SOURCE:
· · ·

The consummation of the Merger is subject to various conditions, including (i) approval of the principal terms of the Merger by the affirmative vote of the holders of a majority of the outstanding shares of common stock of the Company, as well as by the holders of a majority of the outstanding shares of the Company not held by the Founder Parties or their affiliates (the “Required Shareholder Vote”), (ii) receipt of required regulatory approvals, including the expiration or termination of the waiting period under the Hart-Scott-Rodino Antitrust Improvements Act, (iii) the absence of certain legal impediments to the consummation of the Merger, (iii) accuracy of representations and warranties and compliance with covenants, (iv) absence of a material adverse effect on the Company, (v) receipt of financing pursuant to a bank commitment letter that Opco received on September 29, 2005, and (vi) the exercise of dissent rights with respect to no more than 10% of the outstanding Company Common Stock.

· · ·

DATASET SECTION:
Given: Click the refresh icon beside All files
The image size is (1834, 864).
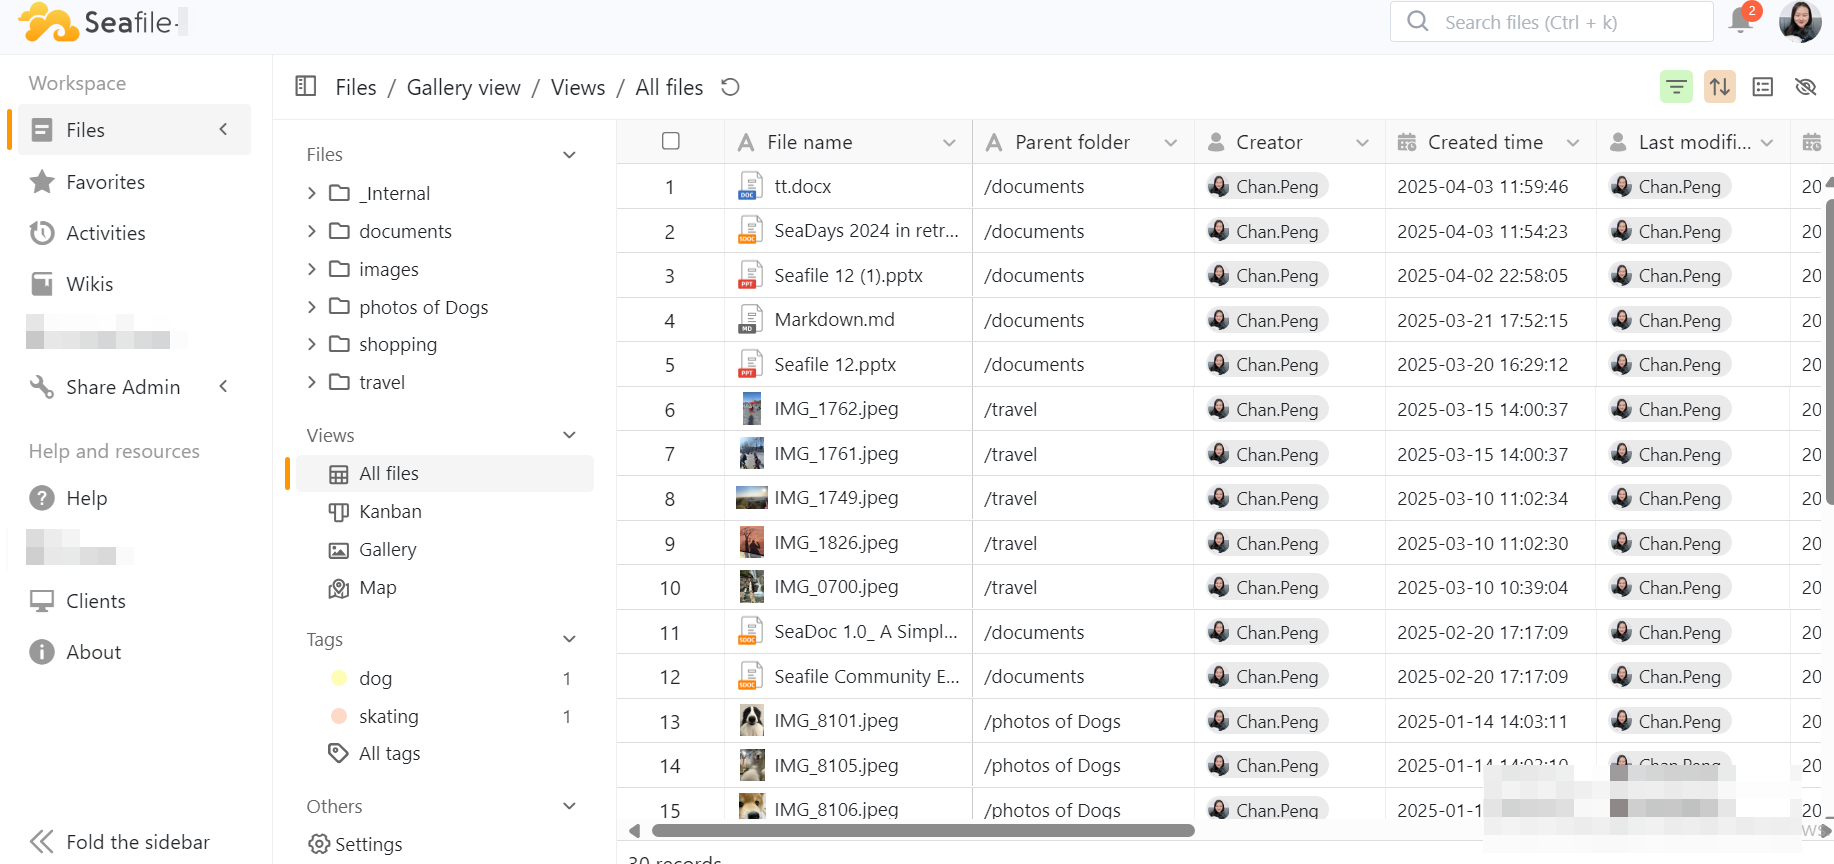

· · ·

EXERCISE: Quote the entire paragraph on the conditions for completing the Merger, word for word.

OUTPUT:
The consummation of the Merger is subject to various conditions, including (i) approval of the principal terms of the Merger by the affirmative vote of the holders of a majority of the outstanding shares of common stock of the Company, as well as by the holders of a majority of the outstanding shares of the Company not held by the Founder Parties or their affiliates (the “Required Shareholder Vote”), (ii) receipt of required regulatory approvals, including the expiration or termination of the waiting period under the Hart-Scott-Rodino Antitrust Improvements Act, (iii) the absence of certain legal impediments to the consummation of the Merger, (iii) accuracy of representations and warranties and compliance with covenants, (iv) absence of a material adverse effect on the Company, (v) receipt of financing pursuant to a bank commitment letter that Opco received on September 29, 2005, and (vi) the exercise of dissent rights with respect to no more than 10% of the outstanding Company Common Stock.